_WORK INSTRUCTIONS_
Reproduce the blog post below on making Matlab-style plots with ggplot2 word for word, from its title through its final sentence.

Matlab style plots using ggplot2

Create Matlab style plots using ggplot2

By Pallav Routh in Manuscript Visualization

December 14, 2021

ggplot has always been my go-to library for generating images and plots for projects, presentations and manuscripts. But, I’ve never been a huge fan of ggplot built-in themes for creating plots. I’ve always wanted to re-create Matlab’s deafult plotting theme. I think they are clean, precise and perfectly suited for scientific visualizations.

Luckily, ggplot makes it very easy to create and add your custom theme to a plot using different functions. So, in in this blog post, I go over the steps to re-create the above plotting theme used by Matlab.

Characteristic features

There are 2 features of Matlab plots that really appeal to me - (1) inward facing ticks, and (2) axes on all 4 sides. This is different from ggplot where the default behavior is to generate outward facing ticks and axes on 2 sides.

Let’s see how we can add these features to a ggplot. First, here is our basic plot g which depicts the relationship between reading scores and math scores from CASchools data in the AER library.

_SUPPLIED ENTRIES_

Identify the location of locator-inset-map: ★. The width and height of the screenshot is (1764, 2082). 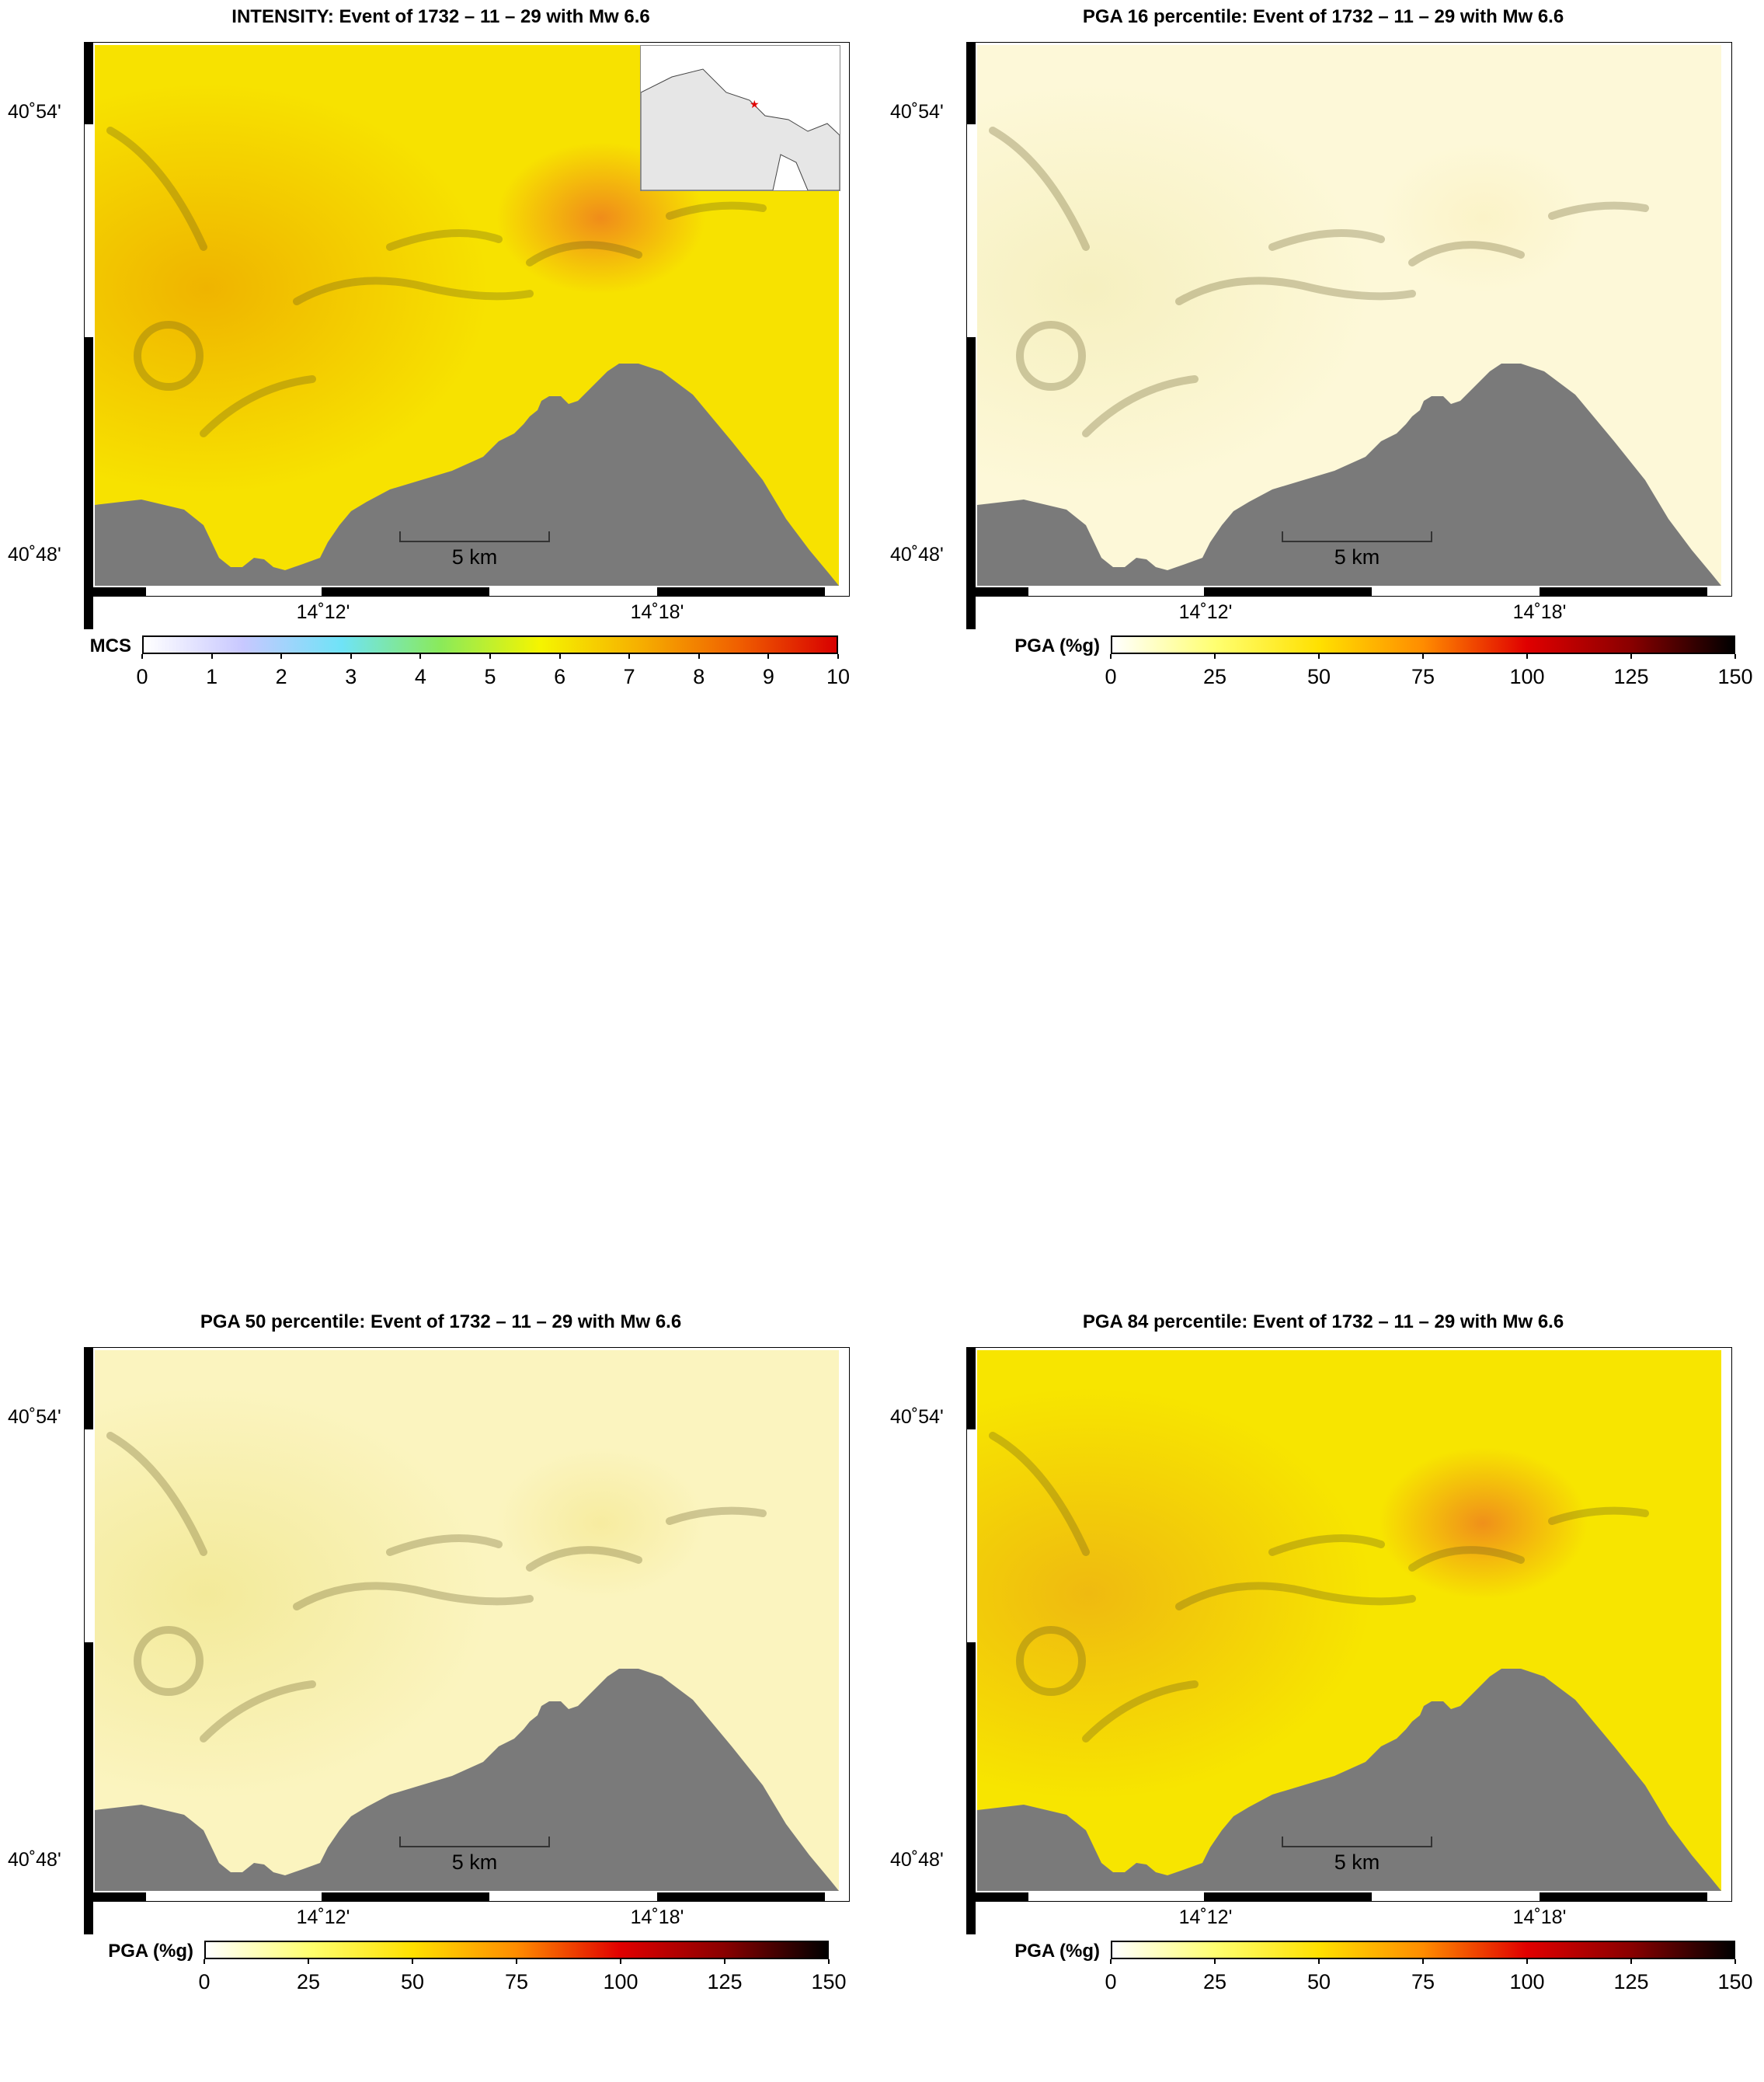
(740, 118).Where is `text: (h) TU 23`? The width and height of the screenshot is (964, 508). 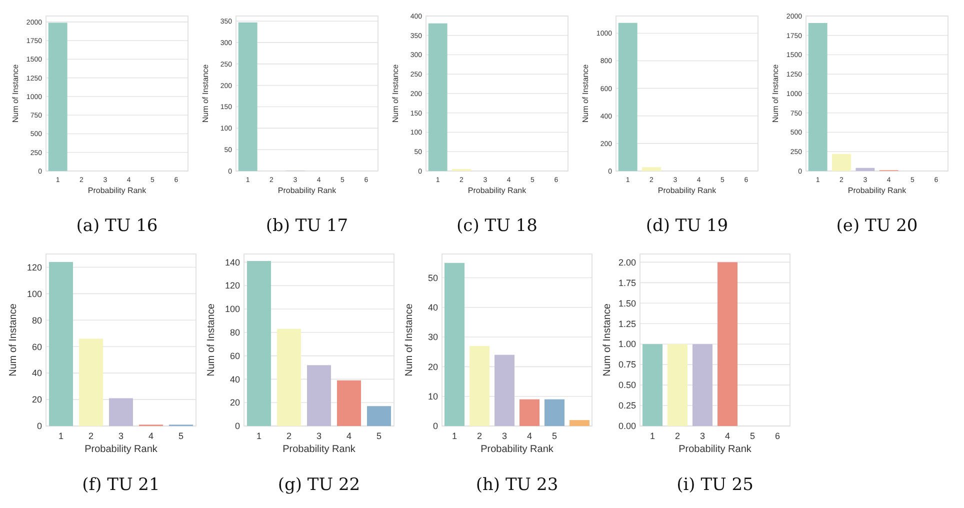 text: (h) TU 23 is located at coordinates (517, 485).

--

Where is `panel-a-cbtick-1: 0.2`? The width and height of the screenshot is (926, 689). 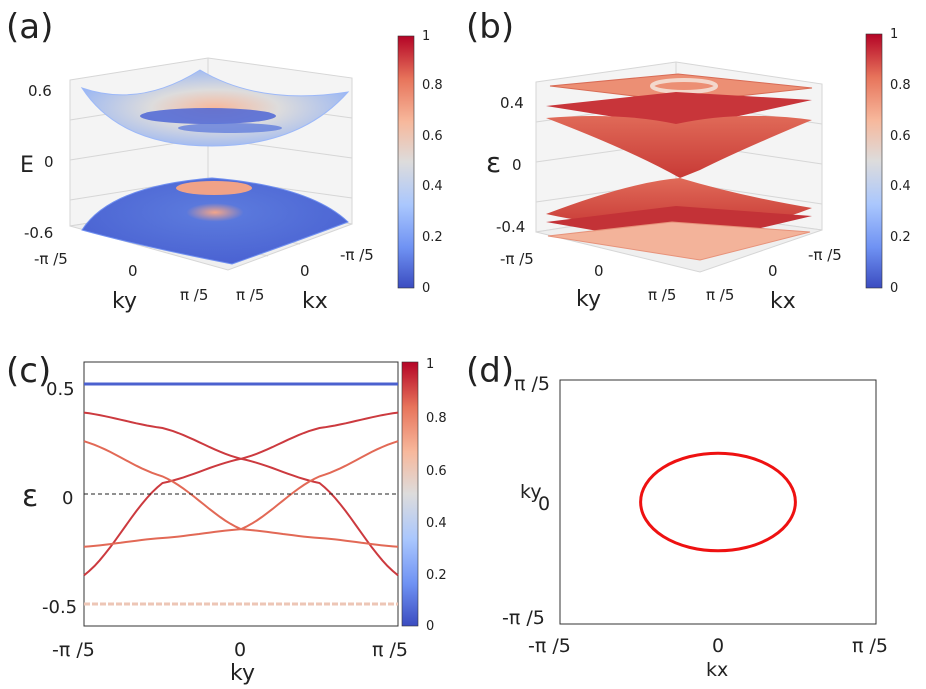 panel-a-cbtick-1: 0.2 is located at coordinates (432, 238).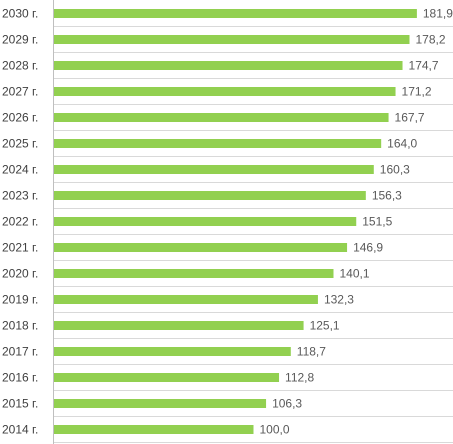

_EXERCISE OUTPUT_
Matlab style plots using ggplot2

Create Matlab style plots using ggplot2

By Pallav Routh in Manuscript Visualization

December 14, 2021

ggplot has always been my go-to library for generating images and plots for projects, presentations and manuscripts. But, I’ve never been a huge fan of ggplot built-in themes for creating plots. I’ve always wanted to re-create Matlab’s deafult plotting theme. I think they are clean, precise and perfectly suited for scientific visualizations.

Luckily, ggplot makes it very easy to create and add your custom theme to a plot using different functions. So, in in this blog post, I go over the steps to re-create the above plotting theme used by Matlab.

Characteristic features

There are 2 features of Matlab plots that really appeal to me - (1) inward facing ticks, and (2) axes on all 4 sides. This is different from ggplot where the default behavior is to generate outward facing ticks and axes on 2 sides.

Let’s see how we can add these features to a ggplot. First, here is our basic plot g which depicts the relationship between reading scores and math scores from CASchools data in the AER library.